Actually, there is a draft of Parallel STL back-end API documentation. Probably, not so detailed, but there is. I sent it Thomas several month ago. I've just sent you as well.
M.b. make sense to put one into the repo?
And of course , don't hesitate writing directly me about Parallel STL first to prevent wasting time for guessing)..
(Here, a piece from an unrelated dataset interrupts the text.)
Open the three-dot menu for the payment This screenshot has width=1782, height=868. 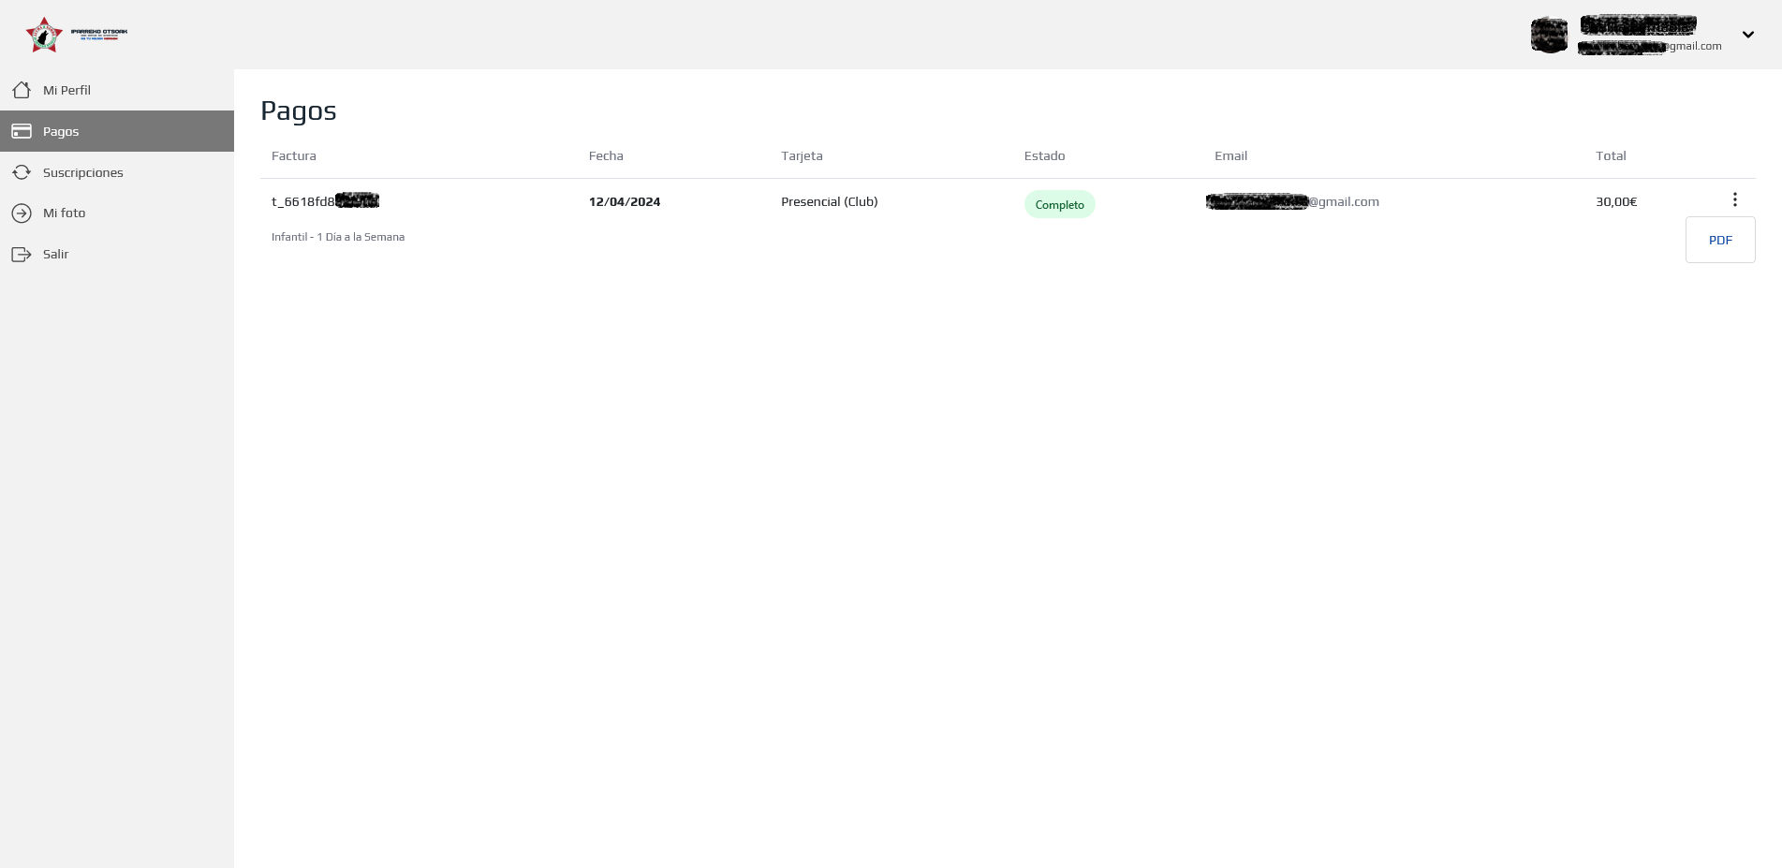point(1734,199)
In essence. I think we don't need to write a special serial back-end if we want a serial execution by a parallel policy. According to PSTL design we can just additional compile time dispatching om "pattern of bricks" design level. It will do a re-direct to the serial patterns. See "is_parallelization_preferred".
Furthermore, we can do just one change within "is_parallelization_preferred" or even, within the parallel policy traits. But I tend to "is_parallelization_preferred" and avoid the policy traits modification.

For example,

template <typename _ExecutionPolicy, typename... _IteratorTypes>
auto is_parallelization_preferred(_ExecutionPolicy&& __exec)
    -> decltype(lazy_and(__exec.__allow_parallel(), typename is_random_access_iterator<_IteratorTypes...>::type()))
{
#if __PSTL_PAR_BACKEND_SERIAL
    return std::false_type();
#else
    return internal::lazy_and(__exec.__allow_parallel(), typename is_random_access_iterator<_IteratorTypes...>::type());
#endif
}

Hi Louis,

Actually, there is a draft of Parallel STL back-end API documentation. Probably, not so detailed, but there is. I sent it Thomas several month ago. I've just sent you as well.
M.b. make sense to put one into the repo?
And of course , don't hesitate writing directly me about Parallel STL first to prevent wasting time for guessing)..
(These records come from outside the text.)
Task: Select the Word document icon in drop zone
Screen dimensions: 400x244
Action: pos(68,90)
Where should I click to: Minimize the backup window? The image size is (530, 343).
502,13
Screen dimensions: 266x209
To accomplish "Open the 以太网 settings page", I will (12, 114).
In essence. I think we don't need to write a special serial back-end if we want a serial execution by a parallel policy. According to PSTL design we can just additional compile time dispatching om "pattern of bricks" design level. It will do a re-direct to the serial patterns. See "is_parallelization_preferred".
Furthermore, we can do just one change within "is_parallelization_preferred" or even, within the parallel policy traits. But I tend to "is_parallelization_preferred" and avoid the policy traits modification.

For example,
[...]

Per today's discussion, there IS interest for having a serial backend from multiple vendors. I think we all agreed that this was worth implementing, now I have to figure out how to implement it properly.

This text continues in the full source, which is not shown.